__YOUR TASK__
Write out the listing exactly as it is given.

__DATASET RECORDS__
++++++

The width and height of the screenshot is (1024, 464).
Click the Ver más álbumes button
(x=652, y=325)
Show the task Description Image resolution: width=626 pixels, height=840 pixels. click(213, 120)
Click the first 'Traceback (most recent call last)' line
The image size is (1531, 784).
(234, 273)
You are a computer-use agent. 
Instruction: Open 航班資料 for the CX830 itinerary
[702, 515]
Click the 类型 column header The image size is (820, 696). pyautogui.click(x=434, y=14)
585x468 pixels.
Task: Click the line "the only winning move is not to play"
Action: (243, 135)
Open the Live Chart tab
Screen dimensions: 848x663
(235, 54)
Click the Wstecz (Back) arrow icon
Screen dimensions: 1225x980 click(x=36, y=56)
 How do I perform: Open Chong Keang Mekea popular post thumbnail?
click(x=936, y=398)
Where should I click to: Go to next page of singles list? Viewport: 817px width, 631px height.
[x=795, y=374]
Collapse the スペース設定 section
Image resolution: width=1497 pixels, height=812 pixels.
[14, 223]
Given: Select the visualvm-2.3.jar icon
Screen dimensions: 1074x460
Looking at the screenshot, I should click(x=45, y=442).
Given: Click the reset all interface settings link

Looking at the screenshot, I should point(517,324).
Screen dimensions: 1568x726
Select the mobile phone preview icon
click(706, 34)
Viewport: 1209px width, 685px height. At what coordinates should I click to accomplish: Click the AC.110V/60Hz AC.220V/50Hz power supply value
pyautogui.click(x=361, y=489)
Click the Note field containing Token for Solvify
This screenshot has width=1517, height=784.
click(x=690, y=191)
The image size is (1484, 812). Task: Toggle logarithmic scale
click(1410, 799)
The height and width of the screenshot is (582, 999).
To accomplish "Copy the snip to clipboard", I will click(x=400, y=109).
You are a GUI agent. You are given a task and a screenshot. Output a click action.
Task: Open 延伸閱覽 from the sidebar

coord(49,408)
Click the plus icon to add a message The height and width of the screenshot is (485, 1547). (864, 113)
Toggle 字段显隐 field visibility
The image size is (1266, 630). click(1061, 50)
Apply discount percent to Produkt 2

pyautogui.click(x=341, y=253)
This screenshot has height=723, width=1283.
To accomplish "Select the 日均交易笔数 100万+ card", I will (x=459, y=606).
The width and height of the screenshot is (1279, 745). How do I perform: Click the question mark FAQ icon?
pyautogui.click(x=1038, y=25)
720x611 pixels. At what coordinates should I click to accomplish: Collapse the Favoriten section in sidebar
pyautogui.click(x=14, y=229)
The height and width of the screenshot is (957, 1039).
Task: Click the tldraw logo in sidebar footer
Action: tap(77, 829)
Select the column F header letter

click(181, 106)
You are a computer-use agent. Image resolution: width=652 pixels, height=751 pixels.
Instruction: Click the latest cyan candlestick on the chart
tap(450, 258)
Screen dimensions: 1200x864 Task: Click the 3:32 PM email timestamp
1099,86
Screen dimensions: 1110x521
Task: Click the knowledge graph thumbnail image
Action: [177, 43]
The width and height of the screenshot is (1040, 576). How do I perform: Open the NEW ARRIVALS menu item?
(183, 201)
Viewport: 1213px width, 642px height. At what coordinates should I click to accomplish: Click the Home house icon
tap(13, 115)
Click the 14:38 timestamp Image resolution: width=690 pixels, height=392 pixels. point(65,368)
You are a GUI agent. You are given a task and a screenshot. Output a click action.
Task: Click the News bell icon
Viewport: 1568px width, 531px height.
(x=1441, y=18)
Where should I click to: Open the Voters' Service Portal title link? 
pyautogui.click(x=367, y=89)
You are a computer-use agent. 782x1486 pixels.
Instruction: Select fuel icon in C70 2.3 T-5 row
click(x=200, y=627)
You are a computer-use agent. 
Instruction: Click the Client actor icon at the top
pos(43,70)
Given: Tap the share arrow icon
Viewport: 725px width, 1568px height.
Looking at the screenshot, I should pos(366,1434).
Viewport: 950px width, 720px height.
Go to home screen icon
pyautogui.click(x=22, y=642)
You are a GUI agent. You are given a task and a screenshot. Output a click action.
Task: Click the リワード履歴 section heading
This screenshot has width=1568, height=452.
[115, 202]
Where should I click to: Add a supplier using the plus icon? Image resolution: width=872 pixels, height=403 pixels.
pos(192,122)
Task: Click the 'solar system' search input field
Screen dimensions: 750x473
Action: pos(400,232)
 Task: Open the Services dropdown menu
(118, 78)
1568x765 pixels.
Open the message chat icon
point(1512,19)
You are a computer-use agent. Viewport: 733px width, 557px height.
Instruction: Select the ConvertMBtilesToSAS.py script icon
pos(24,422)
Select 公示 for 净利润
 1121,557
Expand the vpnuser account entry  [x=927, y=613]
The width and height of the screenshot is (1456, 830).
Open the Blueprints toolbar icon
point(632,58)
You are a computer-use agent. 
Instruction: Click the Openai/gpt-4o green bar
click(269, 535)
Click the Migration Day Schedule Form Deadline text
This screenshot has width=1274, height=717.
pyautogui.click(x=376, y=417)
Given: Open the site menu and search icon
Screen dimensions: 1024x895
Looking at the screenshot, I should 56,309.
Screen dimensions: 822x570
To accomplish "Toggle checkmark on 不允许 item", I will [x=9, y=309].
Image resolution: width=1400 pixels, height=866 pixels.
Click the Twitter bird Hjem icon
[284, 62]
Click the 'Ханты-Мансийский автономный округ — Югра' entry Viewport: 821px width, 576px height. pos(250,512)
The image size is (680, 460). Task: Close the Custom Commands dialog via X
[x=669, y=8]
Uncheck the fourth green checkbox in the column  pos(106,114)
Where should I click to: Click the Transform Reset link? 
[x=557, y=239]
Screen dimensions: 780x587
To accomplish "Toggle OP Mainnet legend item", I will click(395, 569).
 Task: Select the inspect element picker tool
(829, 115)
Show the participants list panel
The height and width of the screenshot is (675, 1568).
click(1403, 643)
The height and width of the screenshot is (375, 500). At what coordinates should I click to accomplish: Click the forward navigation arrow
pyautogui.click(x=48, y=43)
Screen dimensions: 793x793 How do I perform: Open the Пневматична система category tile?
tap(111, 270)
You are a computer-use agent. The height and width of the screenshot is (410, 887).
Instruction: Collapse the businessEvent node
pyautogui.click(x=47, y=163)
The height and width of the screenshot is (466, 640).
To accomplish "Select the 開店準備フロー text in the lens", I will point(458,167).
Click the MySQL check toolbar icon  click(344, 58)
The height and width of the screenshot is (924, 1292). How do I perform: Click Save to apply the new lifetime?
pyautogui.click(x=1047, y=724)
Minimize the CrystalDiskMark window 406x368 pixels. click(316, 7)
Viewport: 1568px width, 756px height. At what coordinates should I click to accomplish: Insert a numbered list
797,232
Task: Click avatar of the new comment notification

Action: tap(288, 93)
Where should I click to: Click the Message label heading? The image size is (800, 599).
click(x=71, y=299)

++++++

__SOLUTION__
The width and height of the screenshot is (1024, 464).
Click the Ver más álbumes button
(x=652, y=325)
Show the task Description Image resolution: width=626 pixels, height=840 pixels. click(213, 120)
Click the first 'Traceback (most recent call last)' line
The image size is (1531, 784).
(234, 273)
You are a computer-use agent. 
Instruction: Open 航班資料 for the CX830 itinerary
[702, 515]
Click the 类型 column header The image size is (820, 696). pyautogui.click(x=434, y=14)
585x468 pixels.
Task: Click the line "the only winning move is not to play"
Action: (243, 135)
Open the Live Chart tab
Screen dimensions: 848x663
(235, 54)
Click the Wstecz (Back) arrow icon
Screen dimensions: 1225x980 click(x=36, y=56)
 How do I perform: Open Chong Keang Mekea popular post thumbnail?
click(x=936, y=398)
Where should I click to: Go to next page of singles list? Viewport: 817px width, 631px height.
[x=795, y=374]
Collapse the スペース設定 section
Image resolution: width=1497 pixels, height=812 pixels.
[14, 223]
Given: Select the visualvm-2.3.jar icon
Screen dimensions: 1074x460
Looking at the screenshot, I should click(x=45, y=442).
Given: Click the reset all interface settings link

Looking at the screenshot, I should point(517,324).
Screen dimensions: 1568x726
Select the mobile phone preview icon
click(706, 34)
Viewport: 1209px width, 685px height. At what coordinates should I click to accomplish: Click the AC.110V/60Hz AC.220V/50Hz power supply value
pyautogui.click(x=361, y=489)
Click the Note field containing Token for Solvify
This screenshot has width=1517, height=784.
click(x=690, y=191)
The image size is (1484, 812). Task: Toggle logarithmic scale
click(1410, 799)
The height and width of the screenshot is (582, 999).
To accomplish "Copy the snip to clipboard", I will click(x=400, y=109).
You are a GUI agent. You are given a task and a screenshot. Output a click action.
Task: Open 延伸閱覽 from the sidebar

coord(49,408)
Click the plus icon to add a message The height and width of the screenshot is (485, 1547). (864, 113)
Toggle 字段显隐 field visibility
The image size is (1266, 630). click(1061, 50)
Apply discount percent to Produkt 2

pyautogui.click(x=341, y=253)
This screenshot has height=723, width=1283.
To accomplish "Select the 日均交易笔数 100万+ card", I will (x=459, y=606).
The width and height of the screenshot is (1279, 745). How do I perform: Click the question mark FAQ icon?
pyautogui.click(x=1038, y=25)
720x611 pixels. At what coordinates should I click to accomplish: Collapse the Favoriten section in sidebar
pyautogui.click(x=14, y=229)
The height and width of the screenshot is (957, 1039).
Task: Click the tldraw logo in sidebar footer
Action: tap(77, 829)
Select the column F header letter

click(181, 106)
You are a computer-use agent. Image resolution: width=652 pixels, height=751 pixels.
Instruction: Click the latest cyan candlestick on the chart
tap(450, 258)
Screen dimensions: 1200x864 Task: Click the 3:32 PM email timestamp
1099,86
Screen dimensions: 1110x521
Task: Click the knowledge graph thumbnail image
Action: [177, 43]
The width and height of the screenshot is (1040, 576). How do I perform: Open the NEW ARRIVALS menu item?
(183, 201)
Viewport: 1213px width, 642px height. At what coordinates should I click to accomplish: Click the Home house icon
tap(13, 115)
Click the 14:38 timestamp Image resolution: width=690 pixels, height=392 pixels. point(65,368)
You are a GUI agent. You are given a task and a screenshot. Output a click action.
Task: Click the News bell icon
Viewport: 1568px width, 531px height.
(x=1441, y=18)
Where should I click to: Open the Voters' Service Portal title link? 
pyautogui.click(x=367, y=89)
You are a computer-use agent. 782x1486 pixels.
Instruction: Select fuel icon in C70 2.3 T-5 row
click(x=200, y=627)
You are a computer-use agent. 
Instruction: Click the Client actor icon at the top
pos(43,70)
Given: Tap the share arrow icon
Viewport: 725px width, 1568px height.
Looking at the screenshot, I should pos(366,1434).
Viewport: 950px width, 720px height.
Go to home screen icon
pyautogui.click(x=22, y=642)
You are a GUI agent. You are given a task and a screenshot. Output a click action.
Task: Click the リワード履歴 section heading
This screenshot has width=1568, height=452.
[115, 202]
Where should I click to: Add a supplier using the plus icon? Image resolution: width=872 pixels, height=403 pixels.
pos(192,122)
Task: Click the 'solar system' search input field
Screen dimensions: 750x473
Action: pos(400,232)
 Task: Open the Services dropdown menu
(118, 78)
1568x765 pixels.
Open the message chat icon
point(1512,19)
You are a computer-use agent. Viewport: 733px width, 557px height.
Instruction: Select the ConvertMBtilesToSAS.py script icon
pos(24,422)
Select 公示 for 净利润
 1121,557
Expand the vpnuser account entry  [x=927, y=613]
The width and height of the screenshot is (1456, 830).
Open the Blueprints toolbar icon
point(632,58)
You are a computer-use agent. 
Instruction: Click the Openai/gpt-4o green bar
click(269, 535)
Click the Migration Day Schedule Form Deadline text
This screenshot has width=1274, height=717.
pyautogui.click(x=376, y=417)
Given: Open the site menu and search icon
Screen dimensions: 1024x895
Looking at the screenshot, I should 56,309.
Screen dimensions: 822x570
To accomplish "Toggle checkmark on 不允许 item", I will [x=9, y=309].
Image resolution: width=1400 pixels, height=866 pixels.
Click the Twitter bird Hjem icon
[284, 62]
Click the 'Ханты-Мансийский автономный округ — Югра' entry Viewport: 821px width, 576px height. pos(250,512)
The image size is (680, 460). Task: Close the Custom Commands dialog via X
[x=669, y=8]
Uncheck the fourth green checkbox in the column  pos(106,114)
Where should I click to: Click the Transform Reset link? 
[x=557, y=239]
Screen dimensions: 780x587
To accomplish "Toggle OP Mainnet legend item", I will click(395, 569).
 Task: Select the inspect element picker tool
(829, 115)
Show the participants list panel
The height and width of the screenshot is (675, 1568).
click(1403, 643)
The height and width of the screenshot is (375, 500). At what coordinates should I click to accomplish: Click the forward navigation arrow
pyautogui.click(x=48, y=43)
Screen dimensions: 793x793 How do I perform: Open the Пневматична система category tile?
tap(111, 270)
You are a computer-use agent. The height and width of the screenshot is (410, 887).
Instruction: Collapse the businessEvent node
pyautogui.click(x=47, y=163)
The height and width of the screenshot is (466, 640).
To accomplish "Select the 開店準備フロー text in the lens", I will point(458,167).
Click the MySQL check toolbar icon  click(344, 58)
The height and width of the screenshot is (924, 1292). How do I perform: Click Save to apply the new lifetime?
pyautogui.click(x=1047, y=724)
Minimize the CrystalDiskMark window 406x368 pixels. click(316, 7)
Viewport: 1568px width, 756px height. At what coordinates should I click to accomplish: Insert a numbered list
797,232
Task: Click avatar of the new comment notification

Action: tap(288, 93)
Where should I click to: Click the Message label heading? The image size is (800, 599).
click(x=71, y=299)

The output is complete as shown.